-- Tasks to perform --
1. Answer these questions from the blog post about re-releasing Kiln-Formed Glass Beyond the Basics, one per line:
(a) What page layout did the Fiverr designer change the book from, and to what?
(b) How long was the vacation the writer took at the end of 2025?
(c) How many days into the cruises passed before the writer opened the laptop?
2. In the blog post about re-releasing Kiln-Formed Glass Beyond the Basics, why did the writer pay someone on Fiverr to redo the layout? Answer in one to three sentences.
3. Write out the part of the blog post about re-releasing Kiln-Formed Glass Beyond the Basics starting with "Things Claude is" and going on through "get it finished.".

Saturday, January 10, 2026

Things Claude is NOT Good at...


It has been a couple of days of ups and downs--mostly downs at this point--getting Kiln-Formed Glass Beyond the Basics ready for re-release. Early in 2025 I tried to take my original pdf proof and reformat it myself for digital publishing. I failed abysmally. There were all kinds of errors with line spacing differing from paragraph to paragraph, fonts not being available, and layout and icons just being totally messed up. So I paid a not-inconsiderable sum to have someone on Fiverr redo the layout for me. She took it from a side-by-side page layout to a single page--and supposedly fixed all the spacing nonsense--leaving me to review (i.e., re-read it all carefully) and insert page numbers for the table of contents and index to get it finished. 

Unfortunately when I got it back from her, life had already taken off in a million other directions (thank you Palladia), and the manuscript languished. Fast forward to the end of 2025 (a year which turned out to be a dumpster fire on a train wreck in the middle of a plague pit as my spouse would say). Exhausted and beaten, I headed off on a 20-day vacation with the spouse. It's two back-to-back cruises, and traditionally I pick a handcraft project or two to take along with me to keep my hands and creative brain occupied. This time, however, I took nothing but my laptop with the formatted copy of my manuscript and a burning desire to finish it by January 15, 2026. It took ten days into the cruises before I even had enough oompf to crack open my laptop. But my well of energy and creativity finally filled back up, I parked myself on a lounger in the sun with my laptop open and ready, flexed my fingers, and started back on my manuscript.

-- Given data --
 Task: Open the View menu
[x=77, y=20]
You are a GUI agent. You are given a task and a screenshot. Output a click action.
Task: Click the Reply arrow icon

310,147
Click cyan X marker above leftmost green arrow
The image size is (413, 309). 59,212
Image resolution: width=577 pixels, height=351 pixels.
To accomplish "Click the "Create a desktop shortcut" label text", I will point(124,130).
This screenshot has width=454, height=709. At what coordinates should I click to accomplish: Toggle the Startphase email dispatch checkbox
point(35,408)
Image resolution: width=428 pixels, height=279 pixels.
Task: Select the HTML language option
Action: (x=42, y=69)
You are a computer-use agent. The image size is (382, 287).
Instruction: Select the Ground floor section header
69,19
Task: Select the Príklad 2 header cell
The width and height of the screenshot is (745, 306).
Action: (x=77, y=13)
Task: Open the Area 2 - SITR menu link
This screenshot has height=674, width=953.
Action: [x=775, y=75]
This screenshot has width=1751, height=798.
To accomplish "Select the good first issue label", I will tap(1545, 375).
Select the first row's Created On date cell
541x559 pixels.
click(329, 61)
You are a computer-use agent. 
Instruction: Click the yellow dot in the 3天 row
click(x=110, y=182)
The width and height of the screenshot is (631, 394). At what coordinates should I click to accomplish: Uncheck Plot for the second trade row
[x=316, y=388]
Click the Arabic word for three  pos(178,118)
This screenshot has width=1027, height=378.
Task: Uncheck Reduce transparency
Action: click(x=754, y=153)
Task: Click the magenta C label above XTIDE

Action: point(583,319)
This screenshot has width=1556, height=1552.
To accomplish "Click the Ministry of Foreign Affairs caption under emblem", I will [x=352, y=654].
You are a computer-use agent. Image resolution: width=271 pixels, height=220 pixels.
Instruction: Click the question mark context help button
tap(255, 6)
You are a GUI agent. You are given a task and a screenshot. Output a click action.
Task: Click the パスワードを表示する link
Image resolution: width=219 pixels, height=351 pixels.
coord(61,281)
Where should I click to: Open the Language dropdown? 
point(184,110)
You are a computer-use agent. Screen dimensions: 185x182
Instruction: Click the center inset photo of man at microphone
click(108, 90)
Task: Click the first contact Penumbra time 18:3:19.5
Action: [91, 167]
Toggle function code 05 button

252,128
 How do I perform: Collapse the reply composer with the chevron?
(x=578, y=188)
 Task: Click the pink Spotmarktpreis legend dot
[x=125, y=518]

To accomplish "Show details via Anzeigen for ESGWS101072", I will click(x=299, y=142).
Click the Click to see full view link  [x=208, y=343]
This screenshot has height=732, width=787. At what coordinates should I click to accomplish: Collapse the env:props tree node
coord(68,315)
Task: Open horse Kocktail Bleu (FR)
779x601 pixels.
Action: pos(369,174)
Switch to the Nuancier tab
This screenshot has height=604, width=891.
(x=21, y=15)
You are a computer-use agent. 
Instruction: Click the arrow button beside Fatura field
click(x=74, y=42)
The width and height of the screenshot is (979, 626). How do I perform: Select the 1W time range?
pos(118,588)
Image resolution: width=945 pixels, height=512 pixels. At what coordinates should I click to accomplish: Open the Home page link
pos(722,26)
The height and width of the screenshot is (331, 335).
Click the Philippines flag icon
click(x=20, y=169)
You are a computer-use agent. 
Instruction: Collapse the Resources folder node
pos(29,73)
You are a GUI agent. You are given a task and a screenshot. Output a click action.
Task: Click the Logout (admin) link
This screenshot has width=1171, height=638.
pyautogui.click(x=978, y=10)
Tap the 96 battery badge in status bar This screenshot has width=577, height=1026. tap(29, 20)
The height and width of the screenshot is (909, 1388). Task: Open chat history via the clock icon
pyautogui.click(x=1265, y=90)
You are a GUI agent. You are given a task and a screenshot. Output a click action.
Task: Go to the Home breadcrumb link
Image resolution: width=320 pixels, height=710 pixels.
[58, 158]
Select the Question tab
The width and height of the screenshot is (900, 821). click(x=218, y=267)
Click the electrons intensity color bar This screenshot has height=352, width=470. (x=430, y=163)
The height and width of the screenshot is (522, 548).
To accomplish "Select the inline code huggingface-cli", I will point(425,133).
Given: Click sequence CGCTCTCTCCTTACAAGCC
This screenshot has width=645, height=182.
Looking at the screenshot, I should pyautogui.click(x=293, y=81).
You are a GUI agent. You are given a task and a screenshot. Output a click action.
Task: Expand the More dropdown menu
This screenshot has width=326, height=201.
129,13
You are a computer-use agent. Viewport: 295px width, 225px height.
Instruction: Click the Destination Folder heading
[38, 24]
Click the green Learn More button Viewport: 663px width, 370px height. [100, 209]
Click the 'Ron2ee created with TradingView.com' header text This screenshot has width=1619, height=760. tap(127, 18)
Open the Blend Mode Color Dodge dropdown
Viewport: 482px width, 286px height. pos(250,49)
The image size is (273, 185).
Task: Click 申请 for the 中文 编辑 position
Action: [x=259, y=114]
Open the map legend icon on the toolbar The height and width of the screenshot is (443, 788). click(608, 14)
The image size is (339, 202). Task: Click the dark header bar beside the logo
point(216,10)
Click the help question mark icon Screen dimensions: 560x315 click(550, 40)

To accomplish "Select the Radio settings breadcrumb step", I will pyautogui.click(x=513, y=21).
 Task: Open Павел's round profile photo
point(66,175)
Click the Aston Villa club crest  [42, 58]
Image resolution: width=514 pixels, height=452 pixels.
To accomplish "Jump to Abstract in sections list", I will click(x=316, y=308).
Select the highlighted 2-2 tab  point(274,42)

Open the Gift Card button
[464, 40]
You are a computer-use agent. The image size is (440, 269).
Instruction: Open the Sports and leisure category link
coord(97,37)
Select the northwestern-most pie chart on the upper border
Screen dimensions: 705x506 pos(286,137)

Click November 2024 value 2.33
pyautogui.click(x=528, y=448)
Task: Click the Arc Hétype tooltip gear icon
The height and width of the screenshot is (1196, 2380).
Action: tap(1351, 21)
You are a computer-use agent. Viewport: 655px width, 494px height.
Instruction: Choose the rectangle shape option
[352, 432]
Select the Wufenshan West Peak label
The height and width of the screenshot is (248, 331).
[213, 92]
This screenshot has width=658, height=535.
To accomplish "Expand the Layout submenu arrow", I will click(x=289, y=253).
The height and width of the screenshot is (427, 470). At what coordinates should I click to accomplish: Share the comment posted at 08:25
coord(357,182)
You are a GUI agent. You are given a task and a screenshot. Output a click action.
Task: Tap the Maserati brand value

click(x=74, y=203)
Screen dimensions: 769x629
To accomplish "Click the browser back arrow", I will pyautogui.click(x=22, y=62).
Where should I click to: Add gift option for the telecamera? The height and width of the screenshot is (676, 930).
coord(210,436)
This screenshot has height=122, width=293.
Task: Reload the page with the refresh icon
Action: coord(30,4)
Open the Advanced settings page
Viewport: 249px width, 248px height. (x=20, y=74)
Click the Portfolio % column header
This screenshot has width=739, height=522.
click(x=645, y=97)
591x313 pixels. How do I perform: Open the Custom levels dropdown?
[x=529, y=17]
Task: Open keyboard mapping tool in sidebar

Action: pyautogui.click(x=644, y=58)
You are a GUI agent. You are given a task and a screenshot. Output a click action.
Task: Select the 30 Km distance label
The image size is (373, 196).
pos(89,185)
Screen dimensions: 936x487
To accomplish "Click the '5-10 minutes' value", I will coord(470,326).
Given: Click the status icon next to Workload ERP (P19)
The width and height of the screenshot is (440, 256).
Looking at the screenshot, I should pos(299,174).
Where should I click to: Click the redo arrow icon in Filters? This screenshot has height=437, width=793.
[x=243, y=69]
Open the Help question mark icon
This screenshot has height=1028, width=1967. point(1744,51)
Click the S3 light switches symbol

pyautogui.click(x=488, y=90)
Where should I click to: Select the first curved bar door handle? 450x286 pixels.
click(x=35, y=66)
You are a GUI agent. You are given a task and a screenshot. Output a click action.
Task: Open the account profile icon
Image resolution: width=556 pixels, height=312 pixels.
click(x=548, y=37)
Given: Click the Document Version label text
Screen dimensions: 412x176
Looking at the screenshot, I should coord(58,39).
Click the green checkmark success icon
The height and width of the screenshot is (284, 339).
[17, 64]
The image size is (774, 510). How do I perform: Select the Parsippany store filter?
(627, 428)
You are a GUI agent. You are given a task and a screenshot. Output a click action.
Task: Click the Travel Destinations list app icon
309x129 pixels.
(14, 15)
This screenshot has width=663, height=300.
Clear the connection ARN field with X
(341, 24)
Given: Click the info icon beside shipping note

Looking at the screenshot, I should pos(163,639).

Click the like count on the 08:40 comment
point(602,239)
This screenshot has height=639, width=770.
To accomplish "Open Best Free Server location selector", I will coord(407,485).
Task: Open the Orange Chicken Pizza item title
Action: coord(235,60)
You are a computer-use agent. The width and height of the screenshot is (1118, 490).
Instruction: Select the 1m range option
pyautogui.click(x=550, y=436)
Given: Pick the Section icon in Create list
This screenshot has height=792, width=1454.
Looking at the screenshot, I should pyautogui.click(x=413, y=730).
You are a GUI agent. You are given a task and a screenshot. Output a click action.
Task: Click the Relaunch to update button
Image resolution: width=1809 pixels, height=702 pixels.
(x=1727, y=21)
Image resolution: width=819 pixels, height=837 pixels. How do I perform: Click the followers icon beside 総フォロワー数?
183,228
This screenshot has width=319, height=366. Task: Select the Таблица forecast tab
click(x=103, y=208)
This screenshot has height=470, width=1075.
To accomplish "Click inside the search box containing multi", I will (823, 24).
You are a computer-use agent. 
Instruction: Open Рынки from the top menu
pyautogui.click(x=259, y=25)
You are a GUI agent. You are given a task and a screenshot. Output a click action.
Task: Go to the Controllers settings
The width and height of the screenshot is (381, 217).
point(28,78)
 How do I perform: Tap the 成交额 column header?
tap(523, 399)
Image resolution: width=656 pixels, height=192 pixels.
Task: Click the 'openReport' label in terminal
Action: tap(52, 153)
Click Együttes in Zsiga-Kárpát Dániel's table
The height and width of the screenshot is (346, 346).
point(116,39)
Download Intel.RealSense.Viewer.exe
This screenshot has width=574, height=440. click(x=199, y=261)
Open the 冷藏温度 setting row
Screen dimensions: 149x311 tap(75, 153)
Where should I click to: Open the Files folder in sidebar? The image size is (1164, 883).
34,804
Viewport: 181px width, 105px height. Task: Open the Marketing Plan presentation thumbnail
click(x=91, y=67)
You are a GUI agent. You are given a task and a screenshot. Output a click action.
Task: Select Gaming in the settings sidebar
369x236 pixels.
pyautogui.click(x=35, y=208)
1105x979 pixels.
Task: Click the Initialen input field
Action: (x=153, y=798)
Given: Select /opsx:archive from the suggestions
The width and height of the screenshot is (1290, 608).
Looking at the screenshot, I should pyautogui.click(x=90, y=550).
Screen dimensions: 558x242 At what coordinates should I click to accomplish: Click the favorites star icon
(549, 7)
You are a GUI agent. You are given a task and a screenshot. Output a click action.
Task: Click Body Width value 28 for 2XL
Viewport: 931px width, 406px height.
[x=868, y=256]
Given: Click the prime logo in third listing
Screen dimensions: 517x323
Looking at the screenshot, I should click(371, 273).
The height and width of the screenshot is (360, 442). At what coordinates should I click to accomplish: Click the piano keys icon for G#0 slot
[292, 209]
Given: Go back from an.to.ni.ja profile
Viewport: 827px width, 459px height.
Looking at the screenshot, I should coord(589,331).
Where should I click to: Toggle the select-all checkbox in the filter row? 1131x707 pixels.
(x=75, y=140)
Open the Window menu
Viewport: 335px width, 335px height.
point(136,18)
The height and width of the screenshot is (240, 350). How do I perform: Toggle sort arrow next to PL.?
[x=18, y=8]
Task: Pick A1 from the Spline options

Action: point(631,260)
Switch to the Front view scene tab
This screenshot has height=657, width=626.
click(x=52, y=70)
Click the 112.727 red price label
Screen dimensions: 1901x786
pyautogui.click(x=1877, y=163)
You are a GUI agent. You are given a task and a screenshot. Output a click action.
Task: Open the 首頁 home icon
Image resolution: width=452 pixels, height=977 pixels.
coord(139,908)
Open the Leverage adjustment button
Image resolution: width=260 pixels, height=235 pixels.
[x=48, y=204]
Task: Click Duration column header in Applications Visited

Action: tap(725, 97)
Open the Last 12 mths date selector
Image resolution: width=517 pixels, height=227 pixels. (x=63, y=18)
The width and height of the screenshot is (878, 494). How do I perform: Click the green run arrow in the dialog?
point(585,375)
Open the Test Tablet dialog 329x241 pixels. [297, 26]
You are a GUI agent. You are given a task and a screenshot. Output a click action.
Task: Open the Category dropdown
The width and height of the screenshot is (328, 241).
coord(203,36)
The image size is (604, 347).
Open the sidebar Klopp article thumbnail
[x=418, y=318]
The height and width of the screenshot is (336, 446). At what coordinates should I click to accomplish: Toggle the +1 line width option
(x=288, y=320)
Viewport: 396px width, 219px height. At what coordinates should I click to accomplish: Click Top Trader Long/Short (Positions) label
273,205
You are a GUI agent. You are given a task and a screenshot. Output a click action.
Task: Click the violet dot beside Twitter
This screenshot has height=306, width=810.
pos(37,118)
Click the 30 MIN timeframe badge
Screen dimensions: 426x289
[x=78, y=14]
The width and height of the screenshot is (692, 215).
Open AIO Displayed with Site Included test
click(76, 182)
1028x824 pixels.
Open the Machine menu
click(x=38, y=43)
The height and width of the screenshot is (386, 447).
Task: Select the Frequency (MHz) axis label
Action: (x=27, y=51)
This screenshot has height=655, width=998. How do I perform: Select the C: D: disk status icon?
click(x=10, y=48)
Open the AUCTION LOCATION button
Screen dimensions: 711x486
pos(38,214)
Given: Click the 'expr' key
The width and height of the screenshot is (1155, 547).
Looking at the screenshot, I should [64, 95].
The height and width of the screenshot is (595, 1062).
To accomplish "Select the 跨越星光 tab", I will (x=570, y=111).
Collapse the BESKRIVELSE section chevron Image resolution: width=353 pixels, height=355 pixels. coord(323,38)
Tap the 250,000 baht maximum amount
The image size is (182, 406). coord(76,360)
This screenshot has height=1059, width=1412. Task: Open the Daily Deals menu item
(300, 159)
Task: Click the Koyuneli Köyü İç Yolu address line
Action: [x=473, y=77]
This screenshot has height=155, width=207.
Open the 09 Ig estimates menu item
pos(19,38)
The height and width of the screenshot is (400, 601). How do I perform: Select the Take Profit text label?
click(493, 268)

-- Answers below --
1.
(a) From a side-by-side page layout to a single page.
(b) 20 days.
(c) Ten days.

2. Early in 2025 the writer tried to reformat the original pdf proof for digital publishing and failed abysmally. Line spacing differed from paragraph to paragraph, fonts were not available, and the layout and icons were totally messed up.

3.
Things Claude is NOT Good at...


It has been a couple of days of ups and downs--mostly downs at this point--getting Kiln-Formed Glass Beyond the Basics ready for re-release. Early in 2025 I tried to take my original pdf proof and reformat it myself for digital publishing. I failed abysmally. There were all kinds of errors with line spacing differing from paragraph to paragraph, fonts not being available, and layout and icons just being totally messed up. So I paid a not-inconsiderable sum to have someone on Fiverr redo the layout for me. She took it from a side-by-side page layout to a single page--and supposedly fixed all the spacing nonsense--leaving me to review (i.e., re-read it all carefully) and insert page numbers for the table of contents and index to get it finished.